Last Updated : Dec 27 2018 | 11:26 PM IST
The Eicher Motor stock is down about 5 per cent since its monthly highs, on worries that increasing competition and muted volume growth will dent its performance over the next few quarters.
While the premium motorcycle segment is growing faster than the overall segment growth, new competition is expected to chip away at the company’s cash cow segment — the 350cc segment. While the company has bikes with higher capacity engines, the 350cc segment accounts for 93 per cent of the firm’s volumes and remains the mainstay for the company.
Among its latest challengers, especially in the segment that matters for Royal Enfield, have been the two 300cc Jawa motorcycles launched by Classic Legends, a subsidiary of Mahindra & Mahindra.

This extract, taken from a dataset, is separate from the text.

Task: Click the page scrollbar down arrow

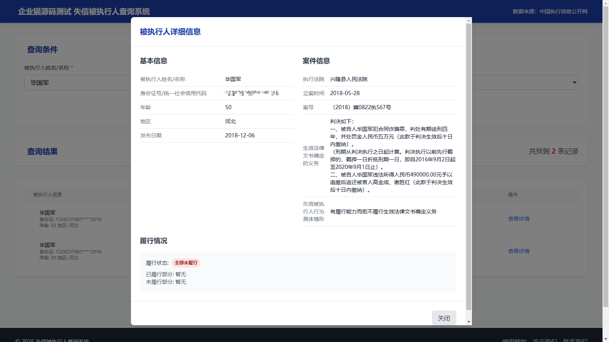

Chirag Jain of SBICAP Securities believes the strong response to the Jawa bikes within 40 days of its launch — at six months of production booked — indicates that Royal Enfield is struggling from brand fatigue rather than poor consumer sentiment, for its bikes.
While sustenance of sales of Jawa bikes will be key, they believe that the launch, to be followed by more bikes in the future, clearly increases the challenges for Royal Enfield.
Royal Enfield, however, continues to focus on new product launches to broadbase its portfolio and reduce dependence on the 350cc bikes segment.
The company recently launched the 650cc twins —Interceptor and Continental GT — and would expect the bikes to add to incremental volumes.
Amyn Pirani of Deutsche Bank believes the motorcycles may not add significantly to overall volumes but are important from a longer term business case of upgrade demand in India and export markets.
Royal Enfield will expect its new launches and market expansion to improve overall volumes that have been muted.
Year-on-year volume growth in the April-November period has dipped to single digits (9 per cent).
Its sales in November was down by 6 per cent to 65,744 units. Given that the strike is over and new launches are expected to have gained traction, the Street will be keenly watching out for an improvement in December both in the domestic as well as international markets.
While growth should improve, it may not be anywhere close to the 46 per cent annual growth the company witnessed in the FY13-18 period.
Analysts expect growth to be under 10 per cent over the next couple of years as compared to 23 per cent in FY18. Given the near-term headwinds, investors should await clarity on the volume growth front before considering an investment.